A React + Vite SPA talks to a FastAPI backend whose route modules fan out to independent engines (ml, nlp, cv, geo, ingestion, services). Persistence is a curated 116-city dataset backed by Postgres/PostGIS, with an in-memory fallback so the app still runs without a database.

Tech stack

Layer	Choices
Frontend	React, Vite, interactive map, client-side watchlist (localStorage)
API	FastAPI, Pydantic, Alembic migrations
ML	XGBoost gradient-boosted regressor + TreeSHAP attribution (scikit-learn fallback)
NLP	TF-IDF + rule-based information extraction
CV	`scipy.ndimage` morphology over urban-footprint rasters
Spatial	`shapely` geometry, PostGIS via GeoAlchemy2 (in-memory fallback)
Similarity	cosine similarity, FAISS-accelerated at scale (NumPy fallback)
Ingestion	OpenStreetMap Overpass + Nominatim (both ODbL)

The four engines

Price model (ML). A trained XGBoost regressor predicts land-price CAGR from infrastructure + demographic features, and emits per-prediction TreeSHAP attributions so each forecast comes with "why" drivers.
Infrastructure signals (NLP). TF-IDF + rule-based extraction turns announcements (highways, airports, metros, industrial corridors) into scored leading indicators with an impact score and a lead time.
Urban-growth raster (CV). Morphology over per-year footprint rasters yields compactness, fragmentation and a dominant growth direction.

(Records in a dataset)
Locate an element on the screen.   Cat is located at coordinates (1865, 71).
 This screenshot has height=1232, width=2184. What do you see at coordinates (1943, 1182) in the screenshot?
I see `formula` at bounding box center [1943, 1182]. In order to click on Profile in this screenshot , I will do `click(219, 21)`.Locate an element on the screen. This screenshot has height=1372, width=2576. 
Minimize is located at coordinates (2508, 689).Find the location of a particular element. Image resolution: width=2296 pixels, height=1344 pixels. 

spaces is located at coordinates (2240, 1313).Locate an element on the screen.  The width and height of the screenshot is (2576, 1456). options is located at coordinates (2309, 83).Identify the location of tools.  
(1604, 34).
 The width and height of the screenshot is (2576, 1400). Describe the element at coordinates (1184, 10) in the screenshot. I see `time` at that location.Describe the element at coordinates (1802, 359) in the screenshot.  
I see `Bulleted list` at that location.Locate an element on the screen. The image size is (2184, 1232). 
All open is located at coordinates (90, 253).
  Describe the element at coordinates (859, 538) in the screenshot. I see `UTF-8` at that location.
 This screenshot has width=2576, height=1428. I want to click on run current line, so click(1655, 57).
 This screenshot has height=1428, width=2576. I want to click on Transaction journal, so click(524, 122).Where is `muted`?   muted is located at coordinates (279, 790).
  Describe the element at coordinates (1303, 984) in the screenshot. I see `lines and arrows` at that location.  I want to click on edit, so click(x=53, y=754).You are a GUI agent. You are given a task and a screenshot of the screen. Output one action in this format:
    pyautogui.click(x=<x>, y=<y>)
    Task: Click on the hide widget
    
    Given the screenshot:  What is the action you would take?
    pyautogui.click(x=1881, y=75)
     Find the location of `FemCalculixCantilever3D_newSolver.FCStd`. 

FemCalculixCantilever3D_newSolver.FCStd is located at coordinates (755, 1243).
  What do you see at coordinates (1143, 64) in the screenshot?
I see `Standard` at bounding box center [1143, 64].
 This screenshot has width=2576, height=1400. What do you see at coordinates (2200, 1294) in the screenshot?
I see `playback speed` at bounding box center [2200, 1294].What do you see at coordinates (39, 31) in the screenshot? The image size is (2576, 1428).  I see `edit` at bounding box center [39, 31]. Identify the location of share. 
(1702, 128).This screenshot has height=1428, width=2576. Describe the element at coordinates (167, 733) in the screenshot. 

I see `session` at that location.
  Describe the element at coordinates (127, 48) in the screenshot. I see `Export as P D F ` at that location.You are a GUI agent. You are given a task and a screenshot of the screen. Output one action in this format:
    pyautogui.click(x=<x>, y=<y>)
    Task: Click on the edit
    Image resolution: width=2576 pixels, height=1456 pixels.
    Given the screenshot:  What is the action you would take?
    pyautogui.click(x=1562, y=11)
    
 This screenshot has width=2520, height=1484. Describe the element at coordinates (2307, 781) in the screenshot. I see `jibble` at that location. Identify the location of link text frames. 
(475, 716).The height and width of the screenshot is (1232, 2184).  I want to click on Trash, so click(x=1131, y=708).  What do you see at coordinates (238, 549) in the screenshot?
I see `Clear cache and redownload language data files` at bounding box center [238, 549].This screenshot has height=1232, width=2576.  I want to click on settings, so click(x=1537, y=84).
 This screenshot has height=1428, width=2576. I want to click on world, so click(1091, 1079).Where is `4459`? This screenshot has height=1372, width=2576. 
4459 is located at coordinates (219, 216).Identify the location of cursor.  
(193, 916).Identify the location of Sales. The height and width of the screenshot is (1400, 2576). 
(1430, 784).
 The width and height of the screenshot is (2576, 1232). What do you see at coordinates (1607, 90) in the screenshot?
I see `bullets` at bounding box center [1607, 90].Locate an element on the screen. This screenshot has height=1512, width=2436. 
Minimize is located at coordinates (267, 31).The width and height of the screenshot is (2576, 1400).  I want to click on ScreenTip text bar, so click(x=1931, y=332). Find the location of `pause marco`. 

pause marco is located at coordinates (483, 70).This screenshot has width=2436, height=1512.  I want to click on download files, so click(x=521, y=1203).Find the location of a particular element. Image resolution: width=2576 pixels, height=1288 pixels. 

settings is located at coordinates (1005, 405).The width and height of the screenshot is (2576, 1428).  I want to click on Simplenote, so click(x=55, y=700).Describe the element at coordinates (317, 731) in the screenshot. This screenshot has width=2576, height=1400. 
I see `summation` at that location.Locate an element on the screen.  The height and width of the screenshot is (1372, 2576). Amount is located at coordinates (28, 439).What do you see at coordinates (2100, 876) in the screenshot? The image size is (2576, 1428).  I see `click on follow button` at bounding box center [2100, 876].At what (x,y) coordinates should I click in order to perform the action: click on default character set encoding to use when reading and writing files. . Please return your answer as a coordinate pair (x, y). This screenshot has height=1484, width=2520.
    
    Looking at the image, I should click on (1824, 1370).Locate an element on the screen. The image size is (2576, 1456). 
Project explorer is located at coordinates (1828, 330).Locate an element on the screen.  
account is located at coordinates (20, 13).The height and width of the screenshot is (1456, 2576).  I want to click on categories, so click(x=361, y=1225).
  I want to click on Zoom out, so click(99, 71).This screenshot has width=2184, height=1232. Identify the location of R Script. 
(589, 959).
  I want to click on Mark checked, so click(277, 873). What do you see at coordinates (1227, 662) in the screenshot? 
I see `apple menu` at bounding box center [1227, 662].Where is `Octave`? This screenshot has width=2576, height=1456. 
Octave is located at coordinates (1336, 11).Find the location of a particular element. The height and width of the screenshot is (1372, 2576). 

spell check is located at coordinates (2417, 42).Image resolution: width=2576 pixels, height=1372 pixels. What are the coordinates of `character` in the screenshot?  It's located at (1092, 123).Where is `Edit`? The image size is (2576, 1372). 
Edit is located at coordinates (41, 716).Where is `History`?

What the task requires: Summarize the architecture description in two sentences. Rely on the text alone.

Answer box: A React + Vite SPA talks to a FastAPI backend whose route modules fan out to independent engines, and its data is a curated 116-city dataset on Postgres/PostGIS with an in-memory fallback so the app runs without a database. An XGBoost regressor predicts land-price CAGR with per-prediction TreeSHAP attributions, TF-IDF and rule-based extraction turn infrastructure announcements into scored leading indicators, and morphology over per-year footprint rasters yields compactness, fragmentation and a dominant growth direction.